Dans les villes, notamment les plus grandes de France, les gestions calamiteuses des équipes municipales, toutes constituées d’apparatchiks du système, ont conduit certaines au bord du gouffre. Certaines villes particulièrement mal gérées, comme Paris, mettront si tout se passe bien (ce qui est quasiment impossible), plus de 38 ans pour se désendetter… Le tableau des villes de France est triste, car elles vivent à crédit de longue date et creuse encore et toujours leurs dettes, souvent sans qu’il n’y ait le moindre verrou ou entité pour arrêter l’embolie. La Cour des comptes n’a en effet aucun pouvoir réel pour agir, seulement par des rapports et recommandations, ce qui a permit pendant plus de 50 ans, à des politiciens locaux irresponsables de détruire les finances des communes et de mettre en danger les communautés, la société et les citoyens français.

Retour en chiffres dans cet Article de l’Aurore Nouvelle sur les villes les plus endettés. L’article donne des chiffres et le classement du top 10 des villes les plus endettées. Il y a quelques surprises mais ce qui ne surprend pas c’est que 8 des 10 villes sont gérées par la Gauche Caviar, le PS ou leurs supplétifs écologistes… Ceci valide les accusations anciennes de la droite libérale sur les gestions catastrophiques des villes sur le plan économique et financier, mais la France n’a aussi aucun moyen d’arrêter ces fanatiques de l’argent jeté à pleines brassées par la fenêtre… En avant donc pour un triste constat municipal qui découle de celui national.

Le top des villes les plus endettées de France.
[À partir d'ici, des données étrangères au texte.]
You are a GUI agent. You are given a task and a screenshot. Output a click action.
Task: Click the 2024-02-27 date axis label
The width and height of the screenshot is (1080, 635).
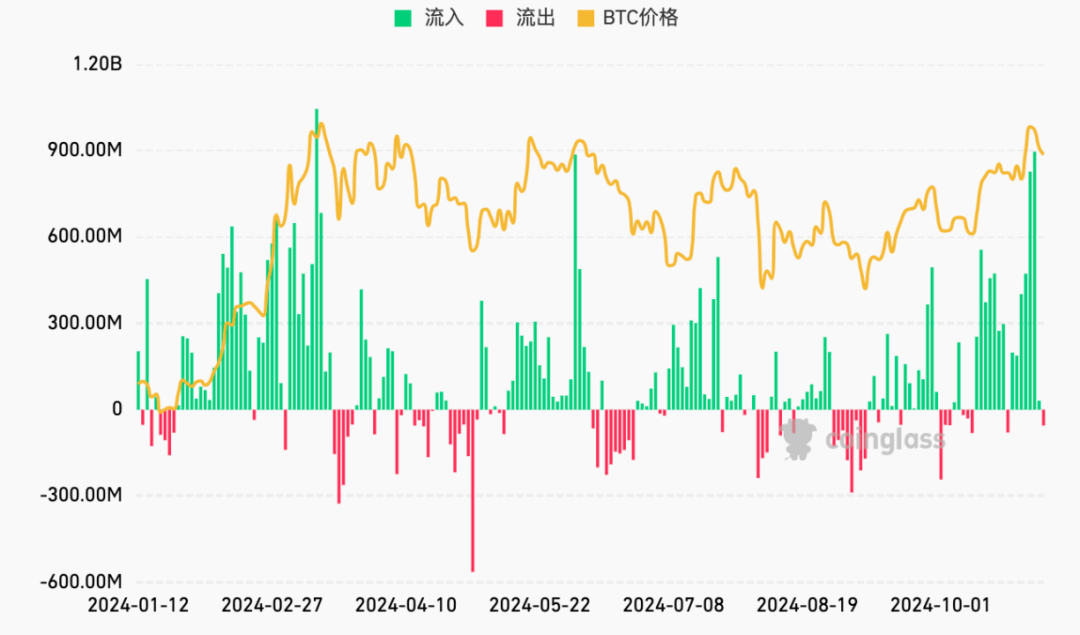(x=272, y=605)
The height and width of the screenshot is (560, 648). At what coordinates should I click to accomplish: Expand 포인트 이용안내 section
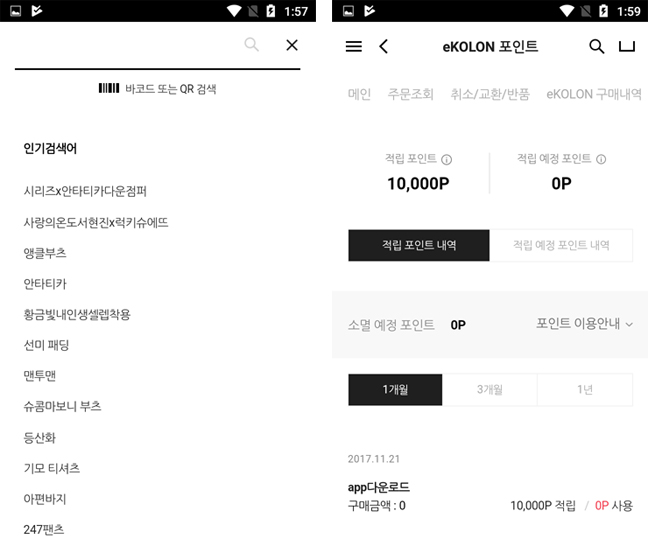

C’est sans surprise que Paris occupe la place de championne de France, usine à engloutir des milliards, alors que le top des villes les plus endettées est le suivant :

1- Paris, avec environ une dette de 10 milliards d’euros, très loin devant les autres villes françaises, la dette a explosé sous la gestion catastrophique d’Anne Hidalgo, Gauche Caviar, Parti Socialiste, soit une augmentation faramineuse de 44 % en seulement 4 ans (2021-2025). Son endettement est tel qu’il est estimé qu’elle mettra 38 ans pour assainir la situation qui est déjà explosive. Pour tenter de gommer les effets des gestions calamiteuses des maires depuis une vingtaine d’années, la municipalité a augmenté les taxes foncières de 50 %, laminant les propriétaires fonciers de la capitale. La fossoyeuse de Paris, l’Ayatollah de la dette n’aura pas brigué de troisième mandat en 2026, après avoir grenouillé dans la mairie de 2014 à 2026). Il est à noter qu’elle avait remplacé un autre fossoyeur du PS, Bertrand Delanoë. Elle a été remplacé par Emmanuel Grégoire… un troisième luron du Parti Socialiste, qui probablement achèvera la capitale dans son mandat tout juste commencé (2026-2032). La dette par habitant se fixe autour des 5 000 euros par habitant de Paris… là encore un autre record.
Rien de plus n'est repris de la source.